If you read as much market commentary as I do, you get to see the themes that emerge from journalists and pundits. Now, at any given time, you are only a few web clicks away from seeing someone proclaim that "the consumer is running on fumes, and consumer spending is about to hit the wall."
I've seen this hundreds of times, and I'm sure you have as well. It's accepted bear market dogma.
Okay. Then please explain this chart to me, which comes courtesy of economist Ed Yardeni at Prudential using data from the Fed:
Personal savings -- that's right, savings, is now at a record high level compared to disposable personal income. And it's not because income is shrinking -- personal income continues to rise.
In aggregate, "Money of Zero Maturity" has now reached $6.3 trillion. In fact, this chart is looking a lot like the chart of the Nasdaq, pre-crash. As my colleague Adam Oliensis has pointed out repeatedly -- there is a bubble in liquidity.
So the real story is people are not hurting for cash. They are not drowning in debt. All this talk about the poor downtrodden consumer is a myth. The facts are available from the Federal Reserve, and the Bureau of Economic Affairs. And the fact is there is a ton of liquidity out there to stoke up the economy, should people get in the mood to spend, or move money into riskier assets like stocks.
I'm not saying that's going to happen anytime soon. Who can know? Bubbles can go farther and higher than anybody can predict. But it's time the actual facts start to get some airtime too.
Timing Models
One of the reasons I was really excited to bring the McClellan Market Report into 21st Century Alert is the highly accurate timing signals that Tom includes in each bi-monthly issue. I used to do similar calculations myself to project potential market turning points, until I realized that Tom did a better job of it.
So now I just check his timing signals every two weeks. I've learned over the past 5 years to really pay attention. What he does is look for clusters of timing signals from his various unique indicators -- he doesn't just look at price, but also signals from advance/decline oscillators, volume oscillators, and other charts. Whatever he's doing -- he doesn't divulge the method -- it's working.
Right now Tom's calling for a bottom between December 23rd and December 26th. He's got a strong cluster of signals marking a turning point around these dates.
If you're not yet a subscriber to 21st Century Alert, the McClellan Market Report is just one of 14 bonuses you get as part of a subscription. If you haven't seen the web site in a while, you should take a look. We've packed it full of the best analysts, traders, and forecasters we can find.
No Follow-through
Yesterday flopped. Instead of putting up another strong white candle, the markets instead did a slow drift back into the body of Monday's candle.

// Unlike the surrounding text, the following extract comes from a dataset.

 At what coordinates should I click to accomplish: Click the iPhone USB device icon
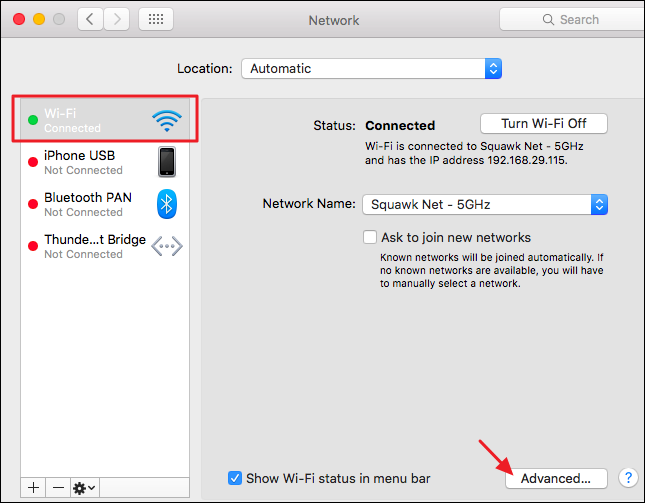click(x=167, y=162)
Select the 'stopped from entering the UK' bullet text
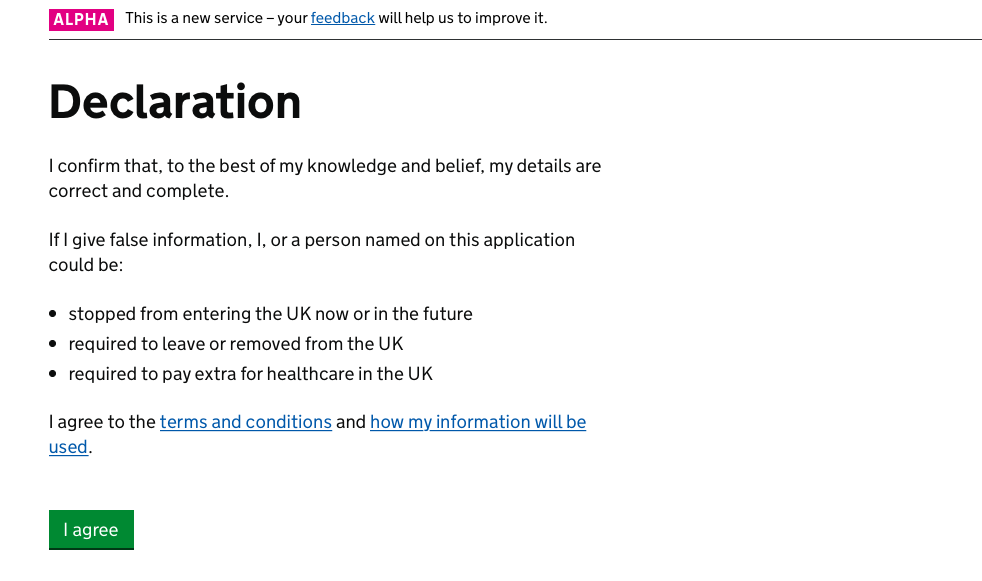Screen dimensions: 982x581 271,314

That puts a real wet blanket on the chances of a strong push higher here. As I belabored yesterday, the day after a big candle tells the real story. And the real story is that this market is not big on follow-through in either direction at the moment. Momentum is waning, and it's not likely that we'll see a big momentum push now, heading into expiration on Friday.
It's probably a good time to not over-think the market analysis, and over-interpret every little squiggle. Momentum and volume are drying up heading into the Holidays. Dare I say it -- but it might just be a good time to "tune out" the market a bit and lavish some attention on other things for a while. But only a little while.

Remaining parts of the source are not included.